Some of us thought that Sarwar might at least have considered offering a little more nuance in his party’s approach to the question of a second independence referendum. Scottish Labour’s decade in the political wilderness has largely been caused by turning itself into a party of arch-Unionists.

When some of their number such as Monica Lennon and Neil Findlay indicated that Labour should drop its opposition to a second referendum they were targeted from within their own party by a campaign of threat and intimidation co-ordinated by senior figures. Yet Sarwar, since his election as leader, has wrapped himself even more tightly in the Union flag. The appearance of Gordon Brown at his side during May’s election didn’t help him either. His recent performances at First Minister’s Questions suggest a man who is already beginning to wonder if it’s worth the trouble.
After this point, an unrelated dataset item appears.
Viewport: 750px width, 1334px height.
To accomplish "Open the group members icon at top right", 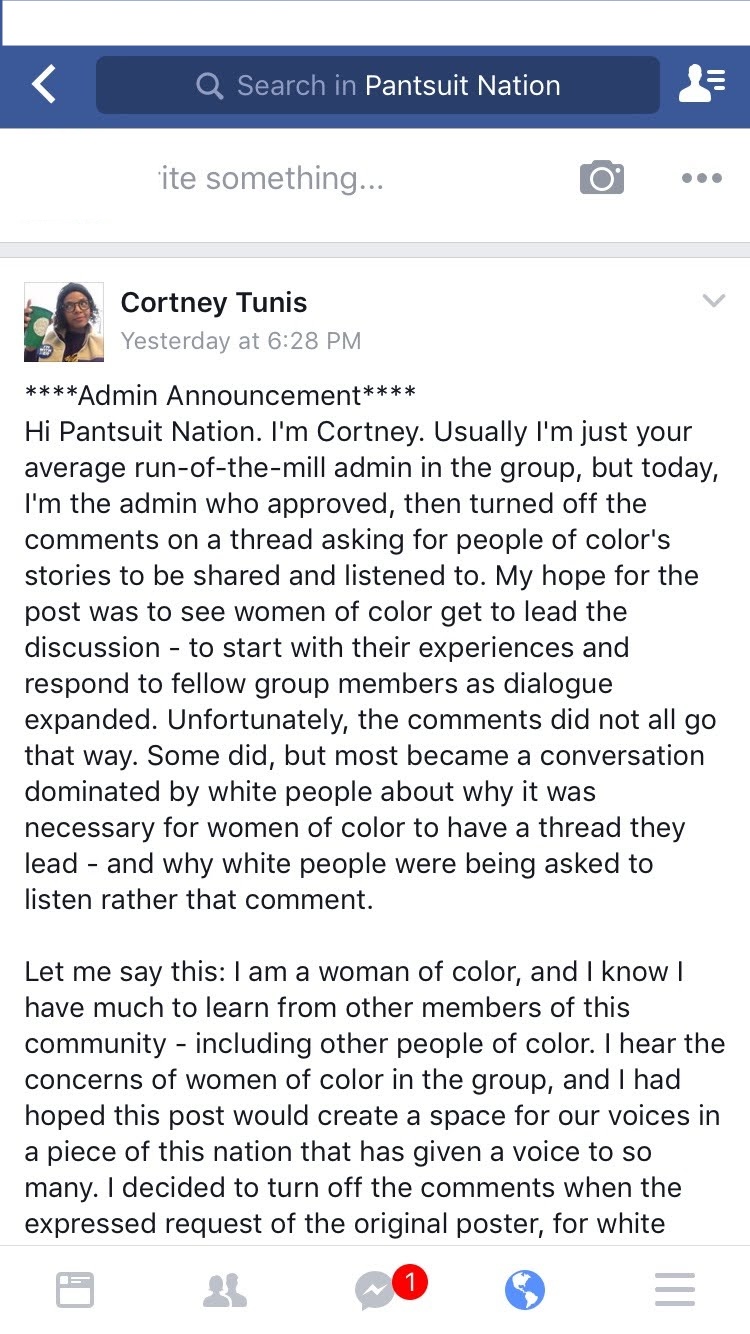I will click(x=701, y=85).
It’s difficult to argue with the thrust of Sturgeon’s words here. And it’s difficult too to escape the conclusion that the SNP (though not the independence cause) have been the beneficiaries of the opposition’s failings. A mediocre opposition, one which you know is incapable of scrutinising your legislation, encourages mediocrity in your own ranks.
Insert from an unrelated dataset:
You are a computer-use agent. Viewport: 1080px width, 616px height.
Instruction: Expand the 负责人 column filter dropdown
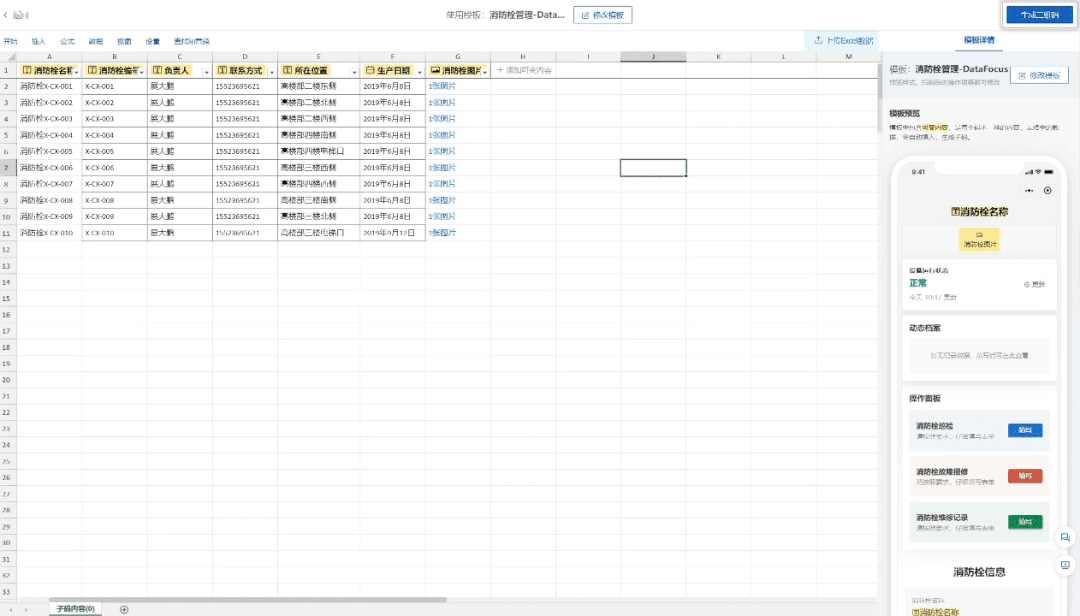206,71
The First Minister’s appeal to find a better way of doing politics might also apply to her own coterie of acolytes in Holyrood, Westminster and Glasgow City Council. These too indulge in adolescent behaviour on social media with comments and tweets that appear to carry the sole purpose of helping them win favour at the court of their political leader. It’s desperate, desperate stuff.

They also seem to have been given a specific mission to troll anyone who disagrees with the boss. Their most common tactic is to accuse pro-independence commentators of being Labour shills. It’s now not enough merely to espouse support for an independent Scotland, you must do so according to a laid-down compendium of words and phrases.

This was recently observed in reasonable criticism of the state of some of Glasgow’s streets. To anyone who lives in Glasgow or works in the city this has been evident for some time. One of the reasons why the SNP were able to oust so many Labour politicians in Glasgow was because these tribunes had lately come to regard their constituencies as their own personal fiefdoms. They were rarely seen in these neighbourhoods until the time came for them to collect the votes that would entitle them to another well-paid term in Westminster.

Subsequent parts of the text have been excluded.